13 Assim saí de noite pela porta do vale, até a fonte do dragão, e até a porta do monturo, e contemplei os muros de Jerusalém, que estavam demolidos, e as suas portas, que tinham sido consumidas pelo fogo.
14 E passei adiante até a porta da fonte, e à piscina do rei; porém não havia lugar por onde pudesse passar o animal que eu montava.
15 Ainda de noite subi pelo ribeiro, e contemplei o muro; e virando, entrei pela porta do vale, e assim voltei.
16 E não souberam os magistrados aonde eu fora nem o que eu fazia; pois até então eu não havia declarado coisa alguma, nem aos judeus, nem aos sacerdotes, nem aos nobres, nem aos magistrados, nem aos demais que faziam a obra.
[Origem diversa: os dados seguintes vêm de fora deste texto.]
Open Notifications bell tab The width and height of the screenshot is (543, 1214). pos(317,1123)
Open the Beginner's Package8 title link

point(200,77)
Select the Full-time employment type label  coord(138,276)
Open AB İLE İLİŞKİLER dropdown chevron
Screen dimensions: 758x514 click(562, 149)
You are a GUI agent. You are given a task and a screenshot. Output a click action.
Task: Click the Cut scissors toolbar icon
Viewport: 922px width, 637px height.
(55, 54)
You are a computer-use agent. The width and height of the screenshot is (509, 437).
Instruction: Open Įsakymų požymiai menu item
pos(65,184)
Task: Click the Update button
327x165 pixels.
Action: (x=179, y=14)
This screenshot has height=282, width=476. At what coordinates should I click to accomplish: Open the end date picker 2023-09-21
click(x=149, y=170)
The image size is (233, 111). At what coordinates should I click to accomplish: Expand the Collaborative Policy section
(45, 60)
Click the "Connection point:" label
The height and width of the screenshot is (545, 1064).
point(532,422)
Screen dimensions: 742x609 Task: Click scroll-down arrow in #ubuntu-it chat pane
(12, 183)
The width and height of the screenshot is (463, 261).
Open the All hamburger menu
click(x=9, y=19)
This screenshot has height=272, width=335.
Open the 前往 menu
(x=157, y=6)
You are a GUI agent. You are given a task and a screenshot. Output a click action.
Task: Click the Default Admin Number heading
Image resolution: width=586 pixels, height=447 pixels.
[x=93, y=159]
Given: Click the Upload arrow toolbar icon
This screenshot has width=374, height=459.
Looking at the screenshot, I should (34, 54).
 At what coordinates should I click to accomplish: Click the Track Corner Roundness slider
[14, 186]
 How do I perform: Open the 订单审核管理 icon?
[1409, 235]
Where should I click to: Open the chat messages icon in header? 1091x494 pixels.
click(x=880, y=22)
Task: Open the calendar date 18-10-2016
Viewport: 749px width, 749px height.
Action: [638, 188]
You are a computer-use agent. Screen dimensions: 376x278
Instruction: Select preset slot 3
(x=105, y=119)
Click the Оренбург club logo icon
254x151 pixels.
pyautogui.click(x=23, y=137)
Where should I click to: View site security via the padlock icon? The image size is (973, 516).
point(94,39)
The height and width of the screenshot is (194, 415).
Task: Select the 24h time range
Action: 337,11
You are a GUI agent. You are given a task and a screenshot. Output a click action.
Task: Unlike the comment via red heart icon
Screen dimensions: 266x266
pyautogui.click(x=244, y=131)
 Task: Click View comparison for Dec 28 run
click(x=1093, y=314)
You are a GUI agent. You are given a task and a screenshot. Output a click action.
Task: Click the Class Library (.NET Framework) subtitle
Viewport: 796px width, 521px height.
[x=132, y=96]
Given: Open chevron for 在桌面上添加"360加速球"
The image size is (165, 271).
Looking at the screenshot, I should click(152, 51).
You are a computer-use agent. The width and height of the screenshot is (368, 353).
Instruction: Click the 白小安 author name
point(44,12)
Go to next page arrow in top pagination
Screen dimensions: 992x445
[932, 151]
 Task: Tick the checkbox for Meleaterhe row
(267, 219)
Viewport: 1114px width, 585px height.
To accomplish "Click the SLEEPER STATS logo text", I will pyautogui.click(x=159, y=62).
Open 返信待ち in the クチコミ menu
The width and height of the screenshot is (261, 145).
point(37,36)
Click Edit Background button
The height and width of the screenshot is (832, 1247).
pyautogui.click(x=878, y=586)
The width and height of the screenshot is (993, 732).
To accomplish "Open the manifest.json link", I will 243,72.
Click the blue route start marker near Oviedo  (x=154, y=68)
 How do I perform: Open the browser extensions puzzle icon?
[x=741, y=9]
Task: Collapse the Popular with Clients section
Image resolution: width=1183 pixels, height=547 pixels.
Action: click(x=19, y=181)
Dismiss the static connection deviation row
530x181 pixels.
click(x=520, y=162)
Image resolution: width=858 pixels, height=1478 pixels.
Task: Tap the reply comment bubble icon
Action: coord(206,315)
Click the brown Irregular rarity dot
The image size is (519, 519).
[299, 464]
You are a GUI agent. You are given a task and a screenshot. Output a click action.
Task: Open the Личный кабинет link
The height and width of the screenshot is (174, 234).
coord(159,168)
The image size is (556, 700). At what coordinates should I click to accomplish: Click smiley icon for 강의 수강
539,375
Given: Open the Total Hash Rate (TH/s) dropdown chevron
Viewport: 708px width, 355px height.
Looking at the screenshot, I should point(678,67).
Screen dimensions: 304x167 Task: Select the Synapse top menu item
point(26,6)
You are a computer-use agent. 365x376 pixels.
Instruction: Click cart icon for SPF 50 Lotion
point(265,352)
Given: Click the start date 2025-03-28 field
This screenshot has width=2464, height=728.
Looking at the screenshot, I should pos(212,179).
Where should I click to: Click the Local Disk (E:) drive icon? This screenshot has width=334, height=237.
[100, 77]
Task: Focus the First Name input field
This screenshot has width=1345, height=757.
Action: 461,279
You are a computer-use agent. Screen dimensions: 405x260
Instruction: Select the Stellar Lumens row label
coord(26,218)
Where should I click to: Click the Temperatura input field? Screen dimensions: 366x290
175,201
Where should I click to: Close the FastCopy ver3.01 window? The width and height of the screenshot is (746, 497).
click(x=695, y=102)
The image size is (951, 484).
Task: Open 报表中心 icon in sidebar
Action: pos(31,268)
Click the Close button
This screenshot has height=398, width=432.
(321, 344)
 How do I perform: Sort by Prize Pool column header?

17 Então eu lhes disse: Bem vedes vós o triste estado em que estamos, como Jerusalém está assolada, e as suas portas queimadas a fogo; vinde, pois, e edifiquemos o muro de Jerusalém, para que não estejamos mais em opróbrio.
18 Então lhes declarei como a mão do meu Deus me fora favorável, e bem assim as palavras que o rei me tinha dito. Eles disseram: Levantemo-nos, e edifiquemos. E fortaleceram as mãos para a boa obra.
19 O que ouvindo Sambalate, o horonita, e Tobias, o servo amonita, e Gesem, o arábio, zombaram de nós, desprezaram-nos e disseram: O que é isso que fazeis? Quereis rebelar-vos contra o rei?
20 Então lhes respondi: O Deus do céu é que nos fará prosperar; e nós, seus servos, nos levantaremos e edificaremos: mas vós não tendes parte, nem direito, nem memorial em Jerusalém.” (Ne 2.1-20).